İNCELEME VE DEĞERLENDİRME:
İstinaf açısından uyuşmazlık konusu, davalı şirkete kayyım tayin etme koşullarının oluşup oluşmadığı yönündedir. HMK’nın 355. maddesine göre istinaf incelemesi istinaf nedenleriyle sınırlı olmak üzere istinaf olunan ara kararının dosya içeriğine, usul ve yasaya uygun olup olmadığı yönünde yapılmak durumundadır.
6100 sayılı HMK’nın 389. Maddesine göre mevcut durumda meydana gelecek bir değişme nedeniyle gecikme sebebiyle bir sakıncanın yahut ciddi bir zararın doğacağından endişe edilmesi hallerinde, uyuşmazlık konusu hakkında tedbir kararı verilebilir.
6100 sayılı HMK’nın 390. Maddesine göre de: Tedbir talep eden taraf, dilekçesinde dayandığı ihtiyati tedbir sebebini ve türünü açıkça belirtmek ve davanın esası yönünden kendisinin haklılığını yaklaşık olarak ispat etmek zorundadır.
Bir şirkete kayyım atanmasının yegane yolu, şirketin yasal organlarının mevcut olmaması halidir. Bu kural 4721 sayılı TMK’nın 427/1-4. Maddesinde ifade edilmiştir. Bu maddeye göre: Bir tüzel kişi gerekli organlardan yoksun kalmış ve yönetimi başka yoldan sağlanamamışsa, yönetim kayyımı atanmak zorundadır.
Davacı, davalı şirket müdürünün imzası taklit edilerek işlem yapıldığını, davacının şirkete güveninin ortadan kalktığını, şirketin hali hazırda temsile yetkili müdürünün olmadığını, şirketin son genel kurulunu 2016 yılında yaptığını, şirketin feshi koşullarının oluştuğunu, davacının bilgi alma ve inceleme hakkının engellendiğini, şirketin uzun yıllardır bir faaliyetinin olmadığını, amacını gerçekleştirmesinin mümkün olmadığını, şirketin adın tescil edilmeyen taşınmazların imar durumlarının şirketin faaliyetini gerçekleştirmesini imkansız kıldığını bu nedenle de şirketin feshinin gerektiğini, aksi takdirde davacının hissesinin gerçek değerinin belirlenerek ödenmesini talep etmekte, şirketin hali hazırda temsile yetkili müdürünün olmadığını öne sürerek esas hakkında bir karar verilinceye kadar davalı şirkete yönetim kayyımı atanmasını talep etmektedir.
Şirket ortağı olmayan müdür …’ün 06/03/2018 tarihinde istifa ettiği anlaşılmaktadır.

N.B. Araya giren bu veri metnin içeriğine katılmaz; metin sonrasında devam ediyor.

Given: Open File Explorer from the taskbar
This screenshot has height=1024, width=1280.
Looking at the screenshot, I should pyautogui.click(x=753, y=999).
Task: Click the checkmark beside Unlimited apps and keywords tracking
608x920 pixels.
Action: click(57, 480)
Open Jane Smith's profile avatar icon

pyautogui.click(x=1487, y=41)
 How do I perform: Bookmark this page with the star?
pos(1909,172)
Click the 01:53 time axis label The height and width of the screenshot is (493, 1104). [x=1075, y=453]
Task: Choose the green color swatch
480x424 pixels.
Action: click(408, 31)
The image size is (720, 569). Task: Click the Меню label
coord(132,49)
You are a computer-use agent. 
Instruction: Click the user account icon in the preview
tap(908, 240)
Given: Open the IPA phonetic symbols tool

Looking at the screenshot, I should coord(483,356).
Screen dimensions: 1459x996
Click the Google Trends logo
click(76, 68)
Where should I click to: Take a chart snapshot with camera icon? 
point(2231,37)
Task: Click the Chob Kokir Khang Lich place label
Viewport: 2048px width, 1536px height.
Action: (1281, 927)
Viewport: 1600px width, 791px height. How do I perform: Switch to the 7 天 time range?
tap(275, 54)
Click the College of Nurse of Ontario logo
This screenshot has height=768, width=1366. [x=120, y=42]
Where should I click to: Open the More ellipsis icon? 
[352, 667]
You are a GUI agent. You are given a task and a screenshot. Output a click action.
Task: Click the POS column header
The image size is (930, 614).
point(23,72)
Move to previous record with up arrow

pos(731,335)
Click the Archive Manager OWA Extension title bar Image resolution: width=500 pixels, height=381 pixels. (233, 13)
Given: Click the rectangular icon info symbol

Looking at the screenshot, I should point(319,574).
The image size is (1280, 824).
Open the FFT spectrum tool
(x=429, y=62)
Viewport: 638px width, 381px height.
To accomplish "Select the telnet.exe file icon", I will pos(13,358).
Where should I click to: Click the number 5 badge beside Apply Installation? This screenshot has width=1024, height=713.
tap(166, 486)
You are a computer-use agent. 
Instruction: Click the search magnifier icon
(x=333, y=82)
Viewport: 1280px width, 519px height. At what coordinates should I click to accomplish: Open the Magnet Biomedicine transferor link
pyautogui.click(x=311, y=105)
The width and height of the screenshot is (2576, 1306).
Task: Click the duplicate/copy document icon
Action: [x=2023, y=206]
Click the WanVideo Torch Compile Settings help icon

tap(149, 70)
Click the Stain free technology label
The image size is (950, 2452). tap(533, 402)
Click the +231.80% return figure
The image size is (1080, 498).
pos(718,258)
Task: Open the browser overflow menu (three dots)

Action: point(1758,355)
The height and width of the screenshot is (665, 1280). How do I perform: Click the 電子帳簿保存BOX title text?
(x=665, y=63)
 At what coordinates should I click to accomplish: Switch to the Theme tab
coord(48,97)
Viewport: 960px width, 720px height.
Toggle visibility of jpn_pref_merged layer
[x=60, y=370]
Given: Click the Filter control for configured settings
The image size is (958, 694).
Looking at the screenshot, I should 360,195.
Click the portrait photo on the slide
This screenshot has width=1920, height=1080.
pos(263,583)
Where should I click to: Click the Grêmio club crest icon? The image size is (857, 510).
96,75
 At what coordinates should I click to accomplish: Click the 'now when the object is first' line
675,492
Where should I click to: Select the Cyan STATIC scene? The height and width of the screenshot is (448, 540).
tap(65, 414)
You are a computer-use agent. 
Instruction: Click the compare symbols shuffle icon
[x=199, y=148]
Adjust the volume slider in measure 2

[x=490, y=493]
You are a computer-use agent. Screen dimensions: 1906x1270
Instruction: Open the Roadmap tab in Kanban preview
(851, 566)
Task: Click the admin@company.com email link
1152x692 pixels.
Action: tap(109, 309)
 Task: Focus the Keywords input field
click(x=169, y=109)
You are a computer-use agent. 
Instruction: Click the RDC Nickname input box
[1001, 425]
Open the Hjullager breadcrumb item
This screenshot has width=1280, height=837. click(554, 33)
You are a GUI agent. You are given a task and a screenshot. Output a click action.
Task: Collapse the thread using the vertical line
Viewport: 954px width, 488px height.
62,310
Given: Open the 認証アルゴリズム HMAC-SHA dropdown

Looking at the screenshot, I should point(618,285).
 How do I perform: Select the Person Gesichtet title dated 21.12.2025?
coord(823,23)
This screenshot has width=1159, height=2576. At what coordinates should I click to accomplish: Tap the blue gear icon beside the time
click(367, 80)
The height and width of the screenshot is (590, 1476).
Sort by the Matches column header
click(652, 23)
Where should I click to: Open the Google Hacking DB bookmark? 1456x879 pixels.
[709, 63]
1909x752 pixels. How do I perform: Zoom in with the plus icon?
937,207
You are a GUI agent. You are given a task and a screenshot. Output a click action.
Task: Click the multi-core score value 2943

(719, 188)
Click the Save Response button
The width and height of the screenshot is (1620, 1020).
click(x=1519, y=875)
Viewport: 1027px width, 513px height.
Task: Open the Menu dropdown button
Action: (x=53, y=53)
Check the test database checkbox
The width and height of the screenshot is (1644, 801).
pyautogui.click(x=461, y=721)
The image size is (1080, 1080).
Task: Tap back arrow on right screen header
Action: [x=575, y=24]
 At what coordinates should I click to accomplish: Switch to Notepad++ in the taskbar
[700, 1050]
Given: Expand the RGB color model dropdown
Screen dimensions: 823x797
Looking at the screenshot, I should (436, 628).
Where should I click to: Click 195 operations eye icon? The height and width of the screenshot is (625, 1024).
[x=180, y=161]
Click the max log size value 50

Tek taraflı bozucu yenilik doğuran bir işlem olan istifanın hukuki geçerliliği için şirkete tebliği gerekmekte olup, tebliğ ile birlikte müdürlük görevi, şirketin iç işleyişi anlamında son bulur. Dış ilişkide ise istifa, ticaret siciline tescil ve ilan edilmeyle sonuç doğurabilir (TTK 37. madde). İstifanın şirkete tebliğ edilip edilmediği belli olmamakla birlikte davalı vekili, davacı dışında bir ortağın şirket müdürü olarak atanmasını şirketin işlerinin yürütülmesi açısından ihtiyati tedbir olarak cevap dilekçesinde belirtmiştir. (Davalı şirketin vekaletnamesi, daha önceki yönetim tarafından verilmiş görünmektedir.) İstifanın ticaret siciline tescil ve ilan edildiğine dair dosyada bir bilgi bulunmamaktadır. (Taraf vekilleri istifanın tescil ve ilan edilmediğini ifade etmektedirler.)
TMK’ nın m.427/4’de belirtilen “gerekli organlardan yoksun kalma” hali, limited şirketin zorunlu organlarından yoksun kalması anlamına gelmektedir.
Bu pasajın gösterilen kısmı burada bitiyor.